Wolve said:
In the 18th Century they were also calling Troy a "myth." Just because "archaeological evidence" has yet to be discovered doesn't mean that it doesn't exist.
I don't mean "the united kingdom of Israel has not yet been discovered", I mean evidence has been uncovered that *disproves* it.
Biblical archaeology is an odd beast. From the start a century ago, it was basically a religious enterprise - anything that resembled something in the Bible was interpreted as proving the biblical account. In the last couple of decades, however, archaeologists operating without blatant religious bias and using the same techniques and dating technologies that were applied to other civilizations have made an effort to figure out the real history of the region of Israel.
It is now quite uncontroversial that everything in the Bible prior to the "unified kingdom" period is "not historical". No Abraham, no Moses, no Pharoah dying in the Red Sea, no tribes wandering the Sinai, period. A big problem with the biblical account comes from trying to correlate it with Egyptian history which is uncommonly well known. For example, wandering the Sinai is something that would have seemed plausible around ~700BC when these stories were actually written down (everything in the Bible about periods before that resembles the world of ~700BC, not the real world at any prior time). During the only plausible periods when an Exodus could have occurred, centuries before that, the Sinai was actually well inside the Egyptian empire. IIRC, the Egyptians actually ruled Canaan itself for a long time. (And there's no evidence of extended human habitation in the Sinai at any plausible period - and in this case, absence of evidence *is* evidence of absence, because archaeologists have learned to find even the tiniest bits of evidence that people were living in a region).

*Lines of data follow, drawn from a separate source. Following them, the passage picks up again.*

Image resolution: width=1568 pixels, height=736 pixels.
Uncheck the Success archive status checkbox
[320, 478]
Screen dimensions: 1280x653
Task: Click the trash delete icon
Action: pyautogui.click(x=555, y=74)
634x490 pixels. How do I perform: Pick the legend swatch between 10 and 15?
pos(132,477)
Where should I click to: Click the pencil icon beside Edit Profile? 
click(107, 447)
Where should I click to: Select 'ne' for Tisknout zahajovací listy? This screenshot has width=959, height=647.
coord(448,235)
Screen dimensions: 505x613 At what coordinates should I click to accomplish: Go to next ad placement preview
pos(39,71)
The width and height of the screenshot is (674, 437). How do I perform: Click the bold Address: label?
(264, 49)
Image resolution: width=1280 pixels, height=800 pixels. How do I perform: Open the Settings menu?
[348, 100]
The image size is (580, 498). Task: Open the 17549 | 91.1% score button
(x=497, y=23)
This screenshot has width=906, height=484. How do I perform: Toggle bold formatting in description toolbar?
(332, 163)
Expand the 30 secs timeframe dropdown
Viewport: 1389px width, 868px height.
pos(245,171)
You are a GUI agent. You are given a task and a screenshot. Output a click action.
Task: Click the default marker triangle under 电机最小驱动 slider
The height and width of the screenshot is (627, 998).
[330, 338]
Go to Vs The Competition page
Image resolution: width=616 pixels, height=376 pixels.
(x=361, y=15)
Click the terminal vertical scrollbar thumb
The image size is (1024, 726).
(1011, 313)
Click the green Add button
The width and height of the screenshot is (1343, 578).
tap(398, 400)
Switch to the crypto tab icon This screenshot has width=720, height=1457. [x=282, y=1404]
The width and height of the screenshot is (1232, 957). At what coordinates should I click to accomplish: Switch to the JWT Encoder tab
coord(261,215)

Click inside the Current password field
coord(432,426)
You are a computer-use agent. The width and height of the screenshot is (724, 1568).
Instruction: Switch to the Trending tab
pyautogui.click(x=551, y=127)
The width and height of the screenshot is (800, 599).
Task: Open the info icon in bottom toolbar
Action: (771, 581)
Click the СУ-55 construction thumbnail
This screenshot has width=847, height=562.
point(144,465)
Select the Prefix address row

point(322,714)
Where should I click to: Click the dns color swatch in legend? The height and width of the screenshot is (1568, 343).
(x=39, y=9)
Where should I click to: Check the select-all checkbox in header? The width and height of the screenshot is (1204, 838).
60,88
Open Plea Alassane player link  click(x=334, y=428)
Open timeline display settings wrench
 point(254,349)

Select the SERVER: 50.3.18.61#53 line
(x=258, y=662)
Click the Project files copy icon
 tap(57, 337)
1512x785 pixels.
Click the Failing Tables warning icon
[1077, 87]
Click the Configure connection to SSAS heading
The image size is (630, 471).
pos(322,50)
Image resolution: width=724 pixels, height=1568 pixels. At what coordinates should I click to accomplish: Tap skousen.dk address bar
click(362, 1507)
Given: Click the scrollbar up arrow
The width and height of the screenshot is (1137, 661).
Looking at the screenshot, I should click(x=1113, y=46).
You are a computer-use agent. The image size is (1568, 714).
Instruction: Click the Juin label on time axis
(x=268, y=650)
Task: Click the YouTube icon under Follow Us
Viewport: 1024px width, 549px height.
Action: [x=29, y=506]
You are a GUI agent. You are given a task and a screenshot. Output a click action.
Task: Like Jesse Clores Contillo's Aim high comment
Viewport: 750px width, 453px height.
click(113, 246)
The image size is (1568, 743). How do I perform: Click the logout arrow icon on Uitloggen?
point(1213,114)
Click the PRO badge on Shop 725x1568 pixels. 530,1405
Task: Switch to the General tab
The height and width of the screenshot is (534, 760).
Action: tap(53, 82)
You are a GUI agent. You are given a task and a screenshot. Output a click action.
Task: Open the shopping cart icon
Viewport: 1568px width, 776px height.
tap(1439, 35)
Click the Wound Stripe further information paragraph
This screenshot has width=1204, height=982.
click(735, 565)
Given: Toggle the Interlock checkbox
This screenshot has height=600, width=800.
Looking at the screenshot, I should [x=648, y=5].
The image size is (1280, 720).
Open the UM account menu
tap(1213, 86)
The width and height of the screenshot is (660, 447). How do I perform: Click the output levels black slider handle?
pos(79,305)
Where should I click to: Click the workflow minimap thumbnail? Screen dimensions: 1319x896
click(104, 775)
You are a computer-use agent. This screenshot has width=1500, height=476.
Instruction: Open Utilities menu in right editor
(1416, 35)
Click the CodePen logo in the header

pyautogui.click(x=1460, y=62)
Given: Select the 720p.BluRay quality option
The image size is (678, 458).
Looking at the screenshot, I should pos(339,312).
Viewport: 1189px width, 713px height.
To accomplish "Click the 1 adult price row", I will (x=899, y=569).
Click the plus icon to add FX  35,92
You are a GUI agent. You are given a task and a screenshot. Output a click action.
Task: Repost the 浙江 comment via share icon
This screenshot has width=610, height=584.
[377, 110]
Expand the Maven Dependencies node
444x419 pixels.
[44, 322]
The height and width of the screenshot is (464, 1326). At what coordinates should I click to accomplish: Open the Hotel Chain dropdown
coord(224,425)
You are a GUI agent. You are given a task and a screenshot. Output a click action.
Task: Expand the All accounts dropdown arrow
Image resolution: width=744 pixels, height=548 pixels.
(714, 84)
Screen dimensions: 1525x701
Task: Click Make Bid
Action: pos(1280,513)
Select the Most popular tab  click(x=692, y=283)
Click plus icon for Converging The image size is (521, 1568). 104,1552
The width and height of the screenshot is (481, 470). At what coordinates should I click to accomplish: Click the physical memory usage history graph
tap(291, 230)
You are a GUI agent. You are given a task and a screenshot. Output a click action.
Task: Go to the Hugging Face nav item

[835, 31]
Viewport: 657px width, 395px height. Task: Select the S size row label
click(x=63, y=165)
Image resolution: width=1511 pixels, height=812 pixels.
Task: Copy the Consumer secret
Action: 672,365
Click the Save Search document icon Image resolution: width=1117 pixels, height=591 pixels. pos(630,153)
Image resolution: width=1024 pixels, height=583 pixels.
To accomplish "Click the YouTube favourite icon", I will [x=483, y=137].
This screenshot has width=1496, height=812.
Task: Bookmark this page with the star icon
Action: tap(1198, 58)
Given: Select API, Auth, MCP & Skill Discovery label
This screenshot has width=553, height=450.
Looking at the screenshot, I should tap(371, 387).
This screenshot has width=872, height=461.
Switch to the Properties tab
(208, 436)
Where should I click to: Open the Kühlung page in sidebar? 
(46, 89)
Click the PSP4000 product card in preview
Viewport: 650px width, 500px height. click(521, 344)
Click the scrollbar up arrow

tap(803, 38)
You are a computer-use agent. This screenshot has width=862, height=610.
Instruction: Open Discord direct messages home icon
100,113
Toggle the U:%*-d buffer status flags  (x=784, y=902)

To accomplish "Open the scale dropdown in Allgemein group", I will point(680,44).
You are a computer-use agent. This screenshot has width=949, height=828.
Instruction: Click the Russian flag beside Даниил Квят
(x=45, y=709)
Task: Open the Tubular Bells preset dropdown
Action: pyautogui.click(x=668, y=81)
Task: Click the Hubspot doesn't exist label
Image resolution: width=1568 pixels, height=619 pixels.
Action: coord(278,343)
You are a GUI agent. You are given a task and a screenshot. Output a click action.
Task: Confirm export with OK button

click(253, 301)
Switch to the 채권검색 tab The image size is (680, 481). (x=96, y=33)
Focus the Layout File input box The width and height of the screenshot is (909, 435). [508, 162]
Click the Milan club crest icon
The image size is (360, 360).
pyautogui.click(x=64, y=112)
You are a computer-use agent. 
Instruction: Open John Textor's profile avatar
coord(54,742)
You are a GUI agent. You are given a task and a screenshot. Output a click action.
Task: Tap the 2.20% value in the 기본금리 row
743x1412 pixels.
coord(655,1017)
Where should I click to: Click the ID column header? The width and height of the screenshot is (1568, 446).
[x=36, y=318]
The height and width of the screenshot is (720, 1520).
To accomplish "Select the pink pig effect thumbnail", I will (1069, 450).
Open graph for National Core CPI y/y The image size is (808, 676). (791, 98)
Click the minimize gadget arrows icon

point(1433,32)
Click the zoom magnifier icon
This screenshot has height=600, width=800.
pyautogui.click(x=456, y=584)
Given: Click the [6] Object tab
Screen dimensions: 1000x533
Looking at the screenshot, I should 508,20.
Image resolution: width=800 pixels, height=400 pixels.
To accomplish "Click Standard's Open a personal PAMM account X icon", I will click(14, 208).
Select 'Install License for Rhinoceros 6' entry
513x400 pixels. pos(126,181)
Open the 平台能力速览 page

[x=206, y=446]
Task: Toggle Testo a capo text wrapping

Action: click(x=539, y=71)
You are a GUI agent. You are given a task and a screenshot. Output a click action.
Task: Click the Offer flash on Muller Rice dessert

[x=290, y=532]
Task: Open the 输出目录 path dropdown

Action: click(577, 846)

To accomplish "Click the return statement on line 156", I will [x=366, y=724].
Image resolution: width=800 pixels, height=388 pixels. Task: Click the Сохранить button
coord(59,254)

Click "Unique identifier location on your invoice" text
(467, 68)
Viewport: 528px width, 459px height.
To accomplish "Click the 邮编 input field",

There is still some debate over whether the unified kingdom actually existed, but the balance of evidence seems to be swinging to "no". Israel and Judah both definitely existed - the Egyptians conquered and ravaged a nation known as Israel around 1200BC, IIRC (no information is available other than a victory monument). But Judah was always very distinct from Israel - specifically, it was always a relative backwater with no indications that it ever benefitted from being a part of some great conquering kingdom. There's also no evidence of Israelite conquests - there is evidence of wars in the area which were previously thought to have been Israel's conquests, but modern dating technologies indicated they had no plausible connection.
By far the most plausible explanation given the evidence are that Israel and Judah were never united, and Judah was a relatively backwater nation. Israel was later destroyed by the Assyrians, leaving Judah in a short-lived position of prominence in which it was inundated with Israelite refugees. The priests of Yahweh in Judah took this opportunity to write Deuteronomy, codifying Jewish law - the rules on intermarriage were specifically designed to protect their culture against men of Judah taking refugee wives. Biblical history reflects the world at this point because that was the first time any of the stories/legends in the Bible were put to paper. Much of it was clearly motivated by ethnic nationalism - a primary goal was to explain why it was great that Judah should now have primacy over Israel and its people, and also the right to seize Israelite land (specifically, that they'd once been one kingdom but the Israelites had ruined it).
An extremely detailed, popularly accessible archaeological-detective-story explanation can be found in "The Bible Unearthed" by Israel Filkestein and Neil Asher Silberman.